Biophages will pop out suddenly from rattling vents or from an otherwise empty room. They will look like they’re frozen, encased in ice, and then suddenly be very alive, warm, and murderous. They come in many different shapes: standard decaying, decaying with armor on, decaying and projectile vomiting, wriggling at you with with snowball-sized, erupting pustules on their backs, coming at you looking like evil mutant axolotl and then turning invisible (?!).

You are given an arsenal to deal with them, primarily a sizzling stun baton for close combat, a hand cannon pistol and brain-blasting riot gun, and a gravity restraint projector (GRP) sleeve that bends gravity to hold enemies captive in the air until you throw them into a spiked wall, or spinning fan blade, or off a ledge.

In the game’s early stages, only the baton and its characteristic whack feel like they’re actually doing anything useful—enemies soak up your shrimpy default bullets like you’re flicking marbles into a funeral pyre, which also makes it impossible to efficiently manage hordes. But as you progress, you can find the blueprints for additional weapons like an assault rifle and skunk gun, and use Callisto Credits to buy upgrades from Reforge locations throughout the game which, much to my amusement, doesn’t let you buy more than one thing at a time. Before every boss fight, I’d spend five minutes individually buying ten ammo boxes.

Callisto wastes your time in small, unnecessary ways like that. Audio logs you collect from corpses throughout the game should help you unravel the story’s secrets, but they don’t play automatically—you have to enter your menu manually, select them, and stay in the menu. If you exit, they’ll stop playing.

But the most irritating waste of time that made me consider, at my lowest moments, throwing my PS5 controller into the sludgy depths of the Gowanus Canal, is Callisto’s sometimes faulty dodge mechanic.

When you confront any enemy, you are expected to dodge their attacks by holding your left stick in the opposite direction of their swing, or down if you’re blocking it. The game tells you that there is no timing window, just get it done, but I dodge so many times and get yet another long, unskippable death animation—Jacob’s skull getting stamped on and turned into an ocean spray of blood, Jacob’s eyes getting gouged by fat zombie thumbs, Jacob’s nose turning concave from all the fat zombie hits to the face—to know that can’t be true.

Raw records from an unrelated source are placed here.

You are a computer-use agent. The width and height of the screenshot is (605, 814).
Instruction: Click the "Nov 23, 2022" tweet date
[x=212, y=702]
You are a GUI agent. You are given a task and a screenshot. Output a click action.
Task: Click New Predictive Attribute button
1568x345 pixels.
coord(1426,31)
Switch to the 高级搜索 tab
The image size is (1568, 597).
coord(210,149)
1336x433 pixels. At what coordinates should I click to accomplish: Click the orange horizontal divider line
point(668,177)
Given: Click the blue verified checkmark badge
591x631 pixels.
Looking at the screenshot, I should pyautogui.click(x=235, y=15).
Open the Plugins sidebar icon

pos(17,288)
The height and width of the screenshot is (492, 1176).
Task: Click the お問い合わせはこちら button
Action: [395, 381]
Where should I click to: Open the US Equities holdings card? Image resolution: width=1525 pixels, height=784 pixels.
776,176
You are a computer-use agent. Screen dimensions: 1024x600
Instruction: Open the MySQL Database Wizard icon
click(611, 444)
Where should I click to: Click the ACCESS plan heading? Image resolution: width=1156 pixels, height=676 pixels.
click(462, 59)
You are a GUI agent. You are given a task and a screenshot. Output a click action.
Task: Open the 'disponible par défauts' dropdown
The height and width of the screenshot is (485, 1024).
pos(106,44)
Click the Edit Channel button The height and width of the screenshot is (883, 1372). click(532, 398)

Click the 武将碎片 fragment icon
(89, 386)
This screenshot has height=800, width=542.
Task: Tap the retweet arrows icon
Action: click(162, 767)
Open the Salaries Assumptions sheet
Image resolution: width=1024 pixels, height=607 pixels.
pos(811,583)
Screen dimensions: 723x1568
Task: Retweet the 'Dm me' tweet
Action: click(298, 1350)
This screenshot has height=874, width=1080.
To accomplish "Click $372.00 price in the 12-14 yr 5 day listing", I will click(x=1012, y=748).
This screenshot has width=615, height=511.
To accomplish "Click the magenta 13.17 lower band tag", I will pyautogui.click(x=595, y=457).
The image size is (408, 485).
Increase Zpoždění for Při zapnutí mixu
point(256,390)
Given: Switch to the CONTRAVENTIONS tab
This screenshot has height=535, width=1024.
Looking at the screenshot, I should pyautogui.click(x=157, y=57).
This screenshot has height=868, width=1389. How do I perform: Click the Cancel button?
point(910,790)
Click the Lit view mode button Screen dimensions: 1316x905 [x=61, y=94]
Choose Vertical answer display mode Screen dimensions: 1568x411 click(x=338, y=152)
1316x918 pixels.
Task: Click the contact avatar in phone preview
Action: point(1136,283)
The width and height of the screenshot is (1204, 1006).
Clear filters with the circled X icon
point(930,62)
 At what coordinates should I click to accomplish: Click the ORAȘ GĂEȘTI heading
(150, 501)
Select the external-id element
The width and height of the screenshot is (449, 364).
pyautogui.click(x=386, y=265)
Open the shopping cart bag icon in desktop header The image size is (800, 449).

Callisto’s two-headed bosses are the worst at fumbling your dodge mechanic. So much as thinking about hitting them with your stun baton instead of staying far away and shooting them will lead to an immediate skewer through the chest. Make sure you spend five minutes collecting bullets or health top-ups from the Reforge, too. Found resources are limited, and manually saving the game starts you from your last checkpoint, so if you start a fight with low health and an unloaded gun, consider your fate sealed.

But for all these momentary irritations, I finish the game on a high. “There’s always a price to pay,” a villain repeats throughout The Callisto Protocol, reminding Jacob that making fallible, flabby humans great necessitates sacrifice. And in pursuit of video game greatness, I loved what I saw, so much so that I was willing to pay the price in faulty dodge mechanics. But as far as actual price goes, I don’t think anyone should buy a $60 game, full stop, but especially not one that currently seems to be running abysmally on PC and won’t get PlayStation’s New Game Plus until a free update lands on February 7, 2023. But.

I consider The Callisto Protocol one of the most ambitious games I played this year, maybe even the most next to Elden Ring (though I think Elden Ring is in a league of its own—I don’t know if anything will be able to approach its depth and sophistication for a long time). Its thoughtful attention to environment, sound, and touch is what, I think, next-gen gaming should be like: an experiment with the senses and with story. The game has its issues, too, which can’t be ignored. But at least it feels human.